À Zanzibar, la prévalence de l'insécurité alimentaire et nutritionnelle est
élevée dans les zones rurales et urbaines. Comme dans d'autres pays africains,
l'insécurité alimentaire est due, entre autres, à une mauvaise gestion des
terres qui entraîne une forte dépendance à l'égard des aliments achetés à
l'intérieur et à l'extérieur de l'île (Wise et Murphy, 2012). Selon l'analyse
de la situation de la sécurité alimentaire et de la nutrition à Zanzibar
(ZFSNSA) (2006), dans les zones périurbaines d'Unguja, 80% des besoins
alimentaires des ménages sont achetés et 60% dans les zones périurbaines de
Pemba. Alors que dans les zones rurales, entre "35% et 60% de la
consommation alimentaire des ménages est satisfaite par leur propre production"
(ZFSNSA, 2006 ; RGZ, 2008).
9Entre 60% et 70% de la
population active de Zanzibar est employée dans le secteur agricole, qui
contribue à 27,3% du PIB. Ainsi, l'économie de Zanzibar dépend fortement de
l'agriculture. Cependant, seul un tiers des terres est adapté à la production
agricole, le reste étant constitué de sols coralliens (ZFSNP 2009, Karume
2010). Le secteur agricole est caractérisé par des petits producteurs qui
cultivent principalement des cultures vivrières comme le manioc, la banane, la
patate douce, les légumineuses, le maïs, le millet, le sorgho et le riz, ainsi
que certains fruits et légumes tropicaux. La majorité des petits producteurs
sont des femmes qui n'ont généralement pas la possibilité d'acquérir les
capacités et les ressources adéquates pour améliorer la productivité (Karume,
2010, RGZ, 2008). Selon Karume (2010) et le rapport sur le bilan alimentaire de
Zanzibar pour l'année 2007 (ZFSNP 2009), les petits producteurs sont confrontés
à de nombreuses difficultés telles que le faible accès aux terres fertiles, aux
intrants agricoles et au crédit, comme les techniques de récolte et de
manutention, ainsi que la saisonnalité de la production, l'irrigation à petite
échelle, le transport inadéquat et les mauvaises installations de stockage. En
outre, la capacité de production des terres est largement sous-exploitée.
10Les pertes après récolte sont
élevées et contribuent à l'insécurité alimentaire et à la dépendance aux
importations. En effet, une grande partie des légumes, et dans une certaine mesure
des fruits, consommés à Zanzibar est importée de la Tanzanie continentale.

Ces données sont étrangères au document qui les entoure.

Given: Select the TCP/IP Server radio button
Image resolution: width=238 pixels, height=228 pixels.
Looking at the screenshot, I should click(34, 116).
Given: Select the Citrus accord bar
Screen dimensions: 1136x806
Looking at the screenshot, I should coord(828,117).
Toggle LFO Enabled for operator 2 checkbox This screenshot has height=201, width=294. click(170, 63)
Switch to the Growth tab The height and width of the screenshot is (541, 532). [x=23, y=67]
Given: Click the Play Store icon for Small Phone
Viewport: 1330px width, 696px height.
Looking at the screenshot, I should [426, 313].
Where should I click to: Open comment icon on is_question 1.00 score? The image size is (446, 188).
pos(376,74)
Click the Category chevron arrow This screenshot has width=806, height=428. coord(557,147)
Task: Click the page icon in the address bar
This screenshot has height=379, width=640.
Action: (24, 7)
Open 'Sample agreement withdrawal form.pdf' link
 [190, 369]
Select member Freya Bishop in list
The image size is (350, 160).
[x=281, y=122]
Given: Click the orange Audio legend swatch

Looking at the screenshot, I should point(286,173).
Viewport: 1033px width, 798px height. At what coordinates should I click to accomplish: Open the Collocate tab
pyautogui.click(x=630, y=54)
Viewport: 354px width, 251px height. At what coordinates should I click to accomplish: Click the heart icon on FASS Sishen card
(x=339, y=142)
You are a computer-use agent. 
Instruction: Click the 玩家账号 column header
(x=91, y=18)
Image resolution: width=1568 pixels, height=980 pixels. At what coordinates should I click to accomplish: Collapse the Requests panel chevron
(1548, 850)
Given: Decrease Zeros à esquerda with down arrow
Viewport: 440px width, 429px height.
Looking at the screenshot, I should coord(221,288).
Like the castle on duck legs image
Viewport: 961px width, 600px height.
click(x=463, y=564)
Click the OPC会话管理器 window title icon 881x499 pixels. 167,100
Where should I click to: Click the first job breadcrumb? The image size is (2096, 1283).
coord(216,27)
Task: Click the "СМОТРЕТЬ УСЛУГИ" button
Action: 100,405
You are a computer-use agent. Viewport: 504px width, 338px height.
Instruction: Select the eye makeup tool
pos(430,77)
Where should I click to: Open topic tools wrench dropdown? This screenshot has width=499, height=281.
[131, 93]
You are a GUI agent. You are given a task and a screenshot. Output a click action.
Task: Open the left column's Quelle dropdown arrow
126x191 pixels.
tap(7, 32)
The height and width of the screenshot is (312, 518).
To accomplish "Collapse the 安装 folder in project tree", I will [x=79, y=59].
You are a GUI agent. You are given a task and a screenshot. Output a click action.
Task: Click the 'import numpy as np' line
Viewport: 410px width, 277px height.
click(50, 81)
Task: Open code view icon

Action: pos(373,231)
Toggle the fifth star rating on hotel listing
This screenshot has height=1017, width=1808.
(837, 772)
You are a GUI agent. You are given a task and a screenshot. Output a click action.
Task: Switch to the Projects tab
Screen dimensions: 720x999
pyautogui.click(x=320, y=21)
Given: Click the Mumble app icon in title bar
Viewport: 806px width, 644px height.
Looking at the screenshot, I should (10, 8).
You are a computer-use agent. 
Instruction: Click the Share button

Selon le ZFSNSA (2006) et Mlingi & Rajab (2009), 41% des besoins
alimentaires annuels de Zanzibar sont importés et cette tendance est exacerbée
par le développement de l'industrie touristique. Certaines estimations montrent
que 80% des légumes et 20% des fruits fournis aux hôtels et restaurants
touristiques sont importés. Par conséquent, les agriculteurs de Zanzibar ne
bénéficient pas de l'industrie du tourisme qui pourrait être une source
importante de revenus. Selon une autre estimation du ZFSNP (2009),
l'importation totale de produits alimentaires a augmenté pour atteindre 50 %.
Le riz, le sucre et les farines de blé et de maïs sont les principaux produits
alimentaires importés. Le riz est largement consommé et représente la plus
grande partie des dépenses alimentaires (15 à 40 % des besoins alimentaires
annuels). Cette situation rend les populations vulnérables à toute variation
sur le marché du riz (RGZ 2008, Karume 2010, ZFSNP 2009, ZFSNSA 2006).
11En bref, la production
alimentaire à Zanzibar est insuffisante pour répondre aux besoins de la
population et garantir la sécurité alimentaire. Le manque de développement de
l'agriculture et la forte dépendance aux importations alimentaires ont des
impacts socio-économiques et sanitaires en contribuant à la pauvreté et à la
malnutrition. On estime qu'environ 13% de la population de Zanzibar a des
difficultés à atteindre le minimum de 2200 calories par jour pour les adultes
et est donc considérée comme pauvre en nourriture.
12Selon l'enquête démographique
et sanitaire de 2004-2005 rapportée dans le rapport sur le bilan alimentaire de
Zanzibar (2009), la majorité des personnes mangent trois repas par jour (deux
tiers) et un tiers mange deux repas par jour. Les céréales constituent le
groupe alimentaire le plus important à Zanzibar et représentent environ 56 % de
tous les apports caloriques et 54 % de l'apport en calories.